Data records
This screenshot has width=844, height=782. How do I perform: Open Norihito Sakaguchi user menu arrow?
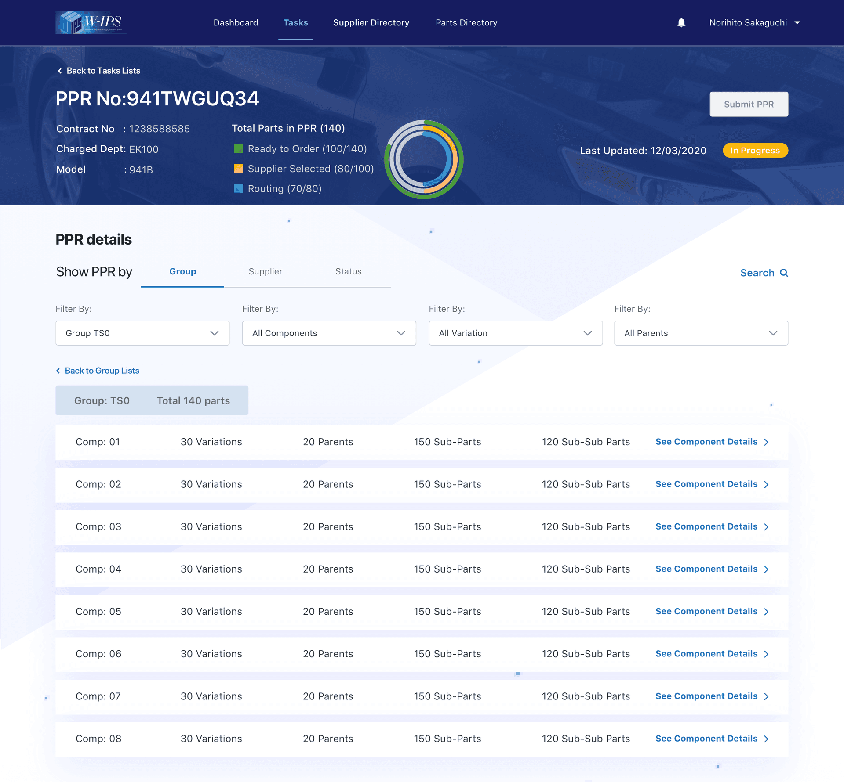coord(797,23)
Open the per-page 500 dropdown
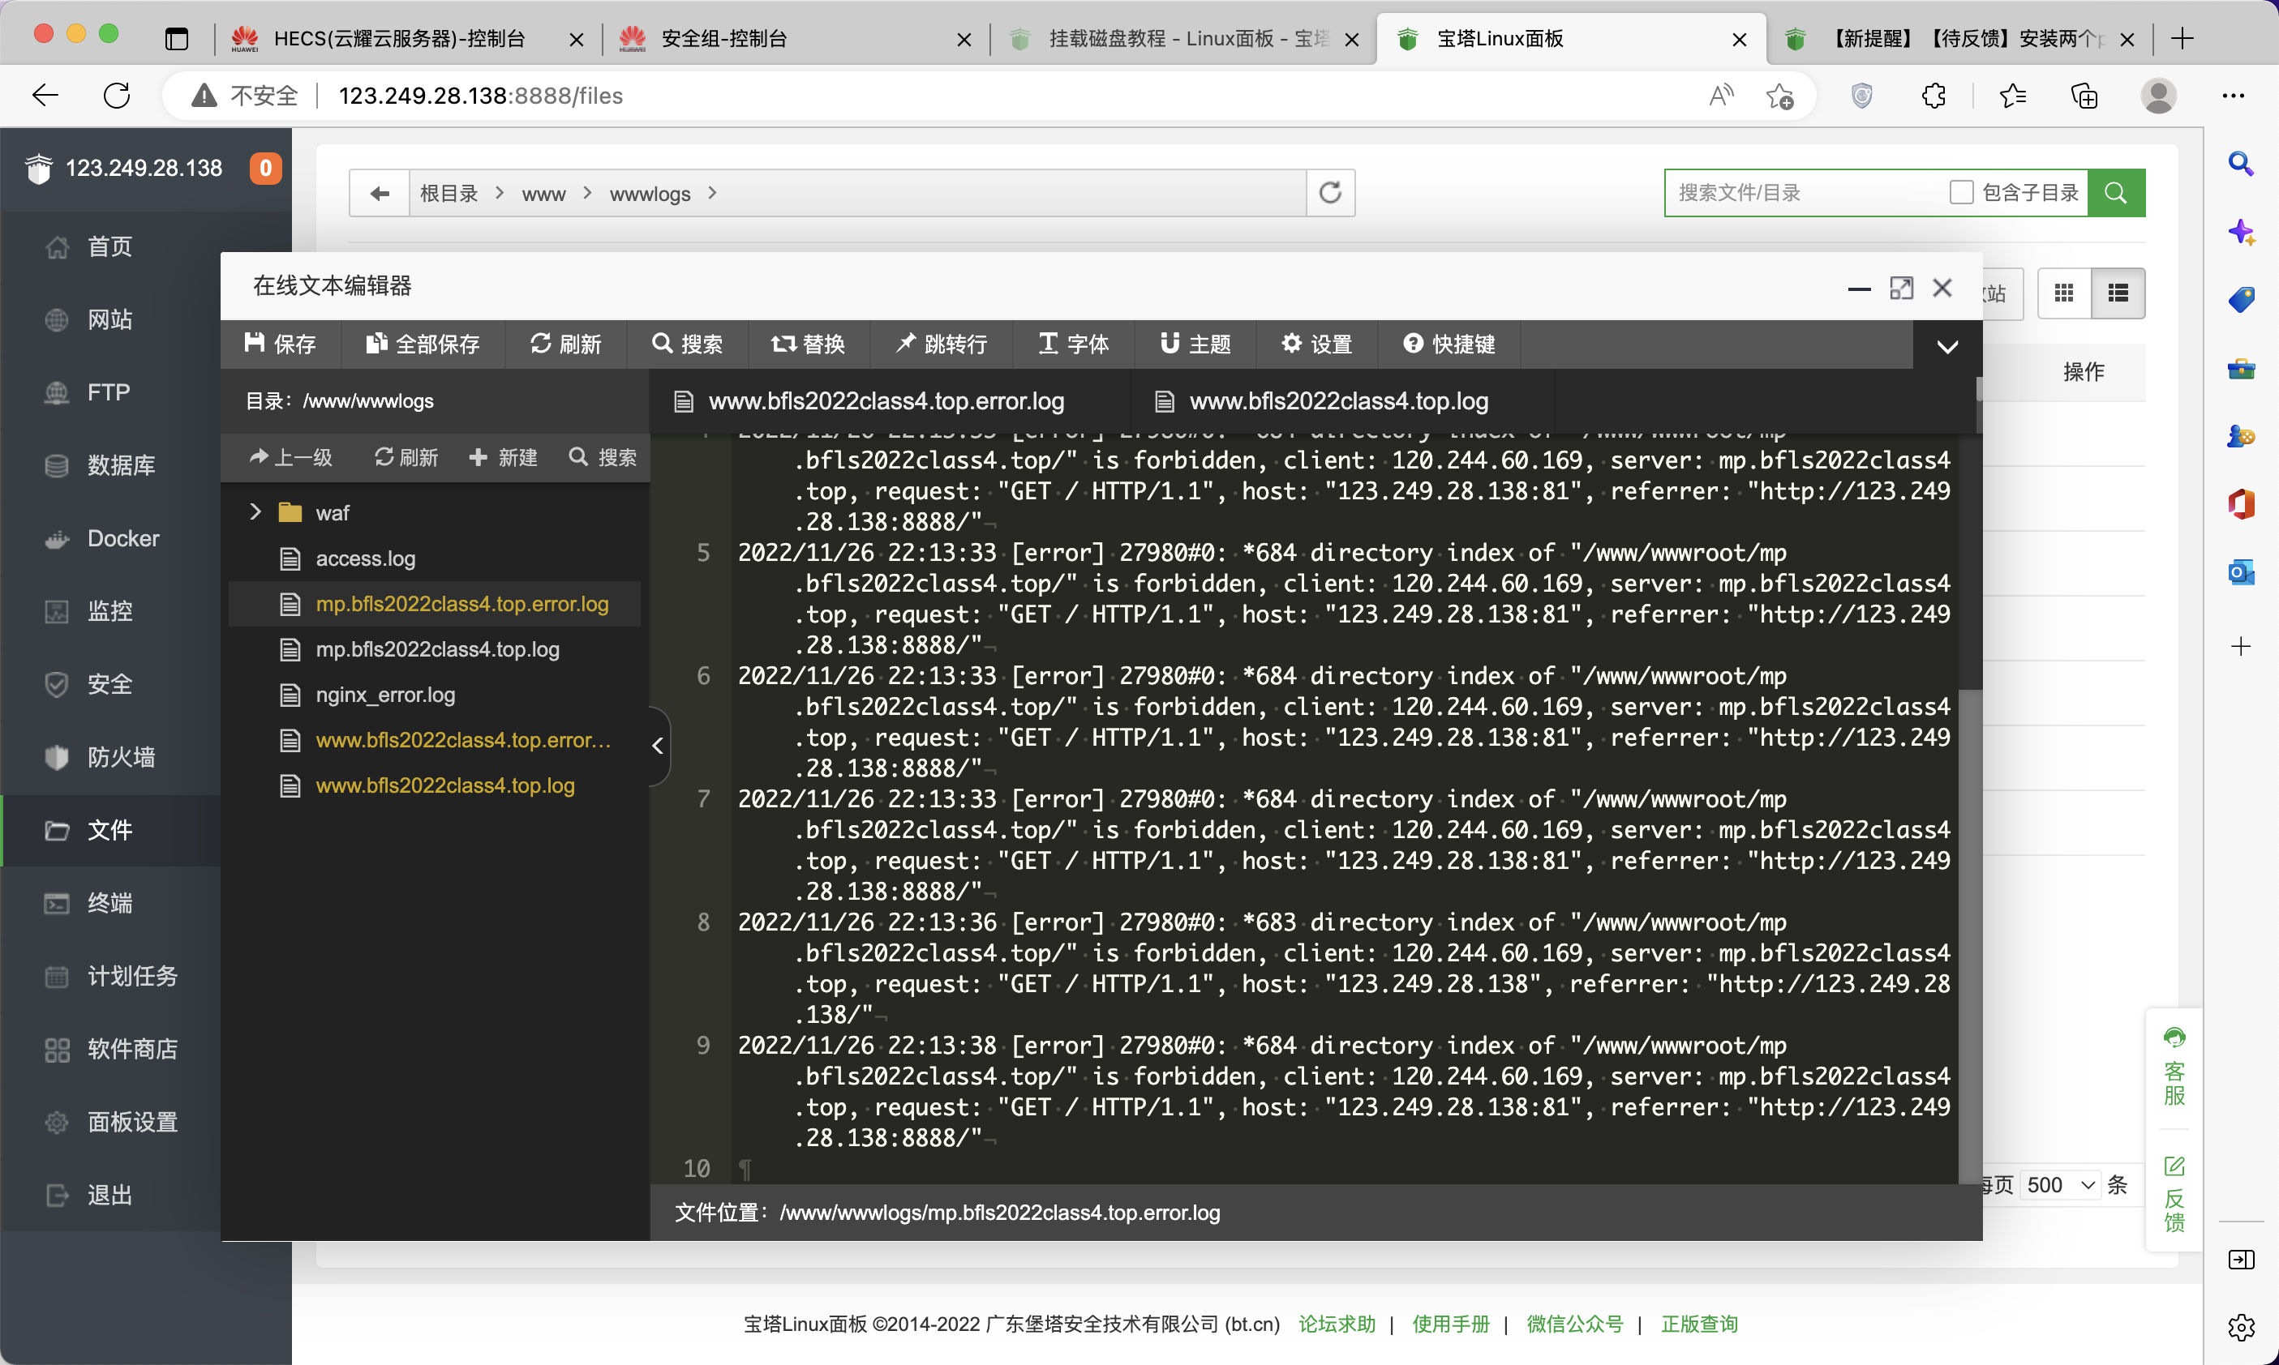Image resolution: width=2279 pixels, height=1365 pixels. click(2061, 1185)
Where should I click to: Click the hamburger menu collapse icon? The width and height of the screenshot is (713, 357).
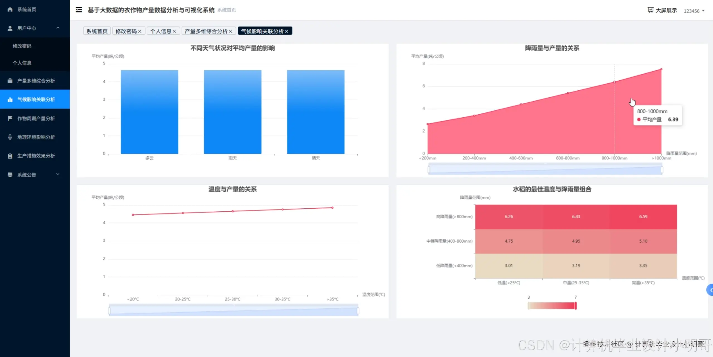click(x=79, y=10)
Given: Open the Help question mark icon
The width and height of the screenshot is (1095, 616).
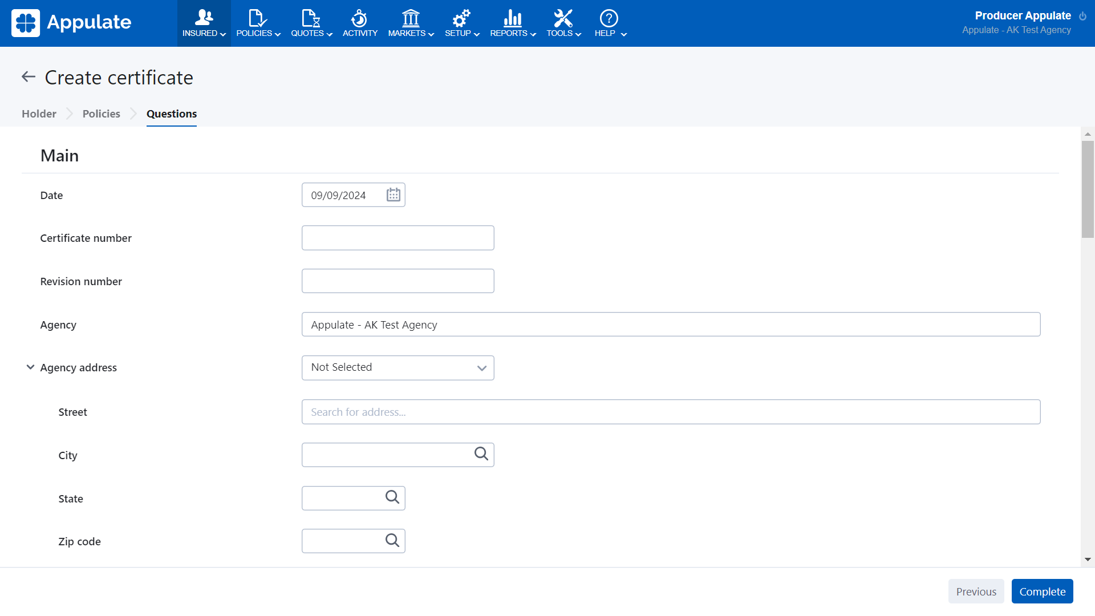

Exercise
Reproduce exactly, and only, the lines from the one containing "Where should I" through the last line of the records above, both included, leaving out any pictures.

Reply
Where should I click to: Click the hamburger menu collapse icon? The width and height of the screenshot is (713, 357).
click(x=79, y=10)
Given: Open the Help question mark icon
The width and height of the screenshot is (1095, 616).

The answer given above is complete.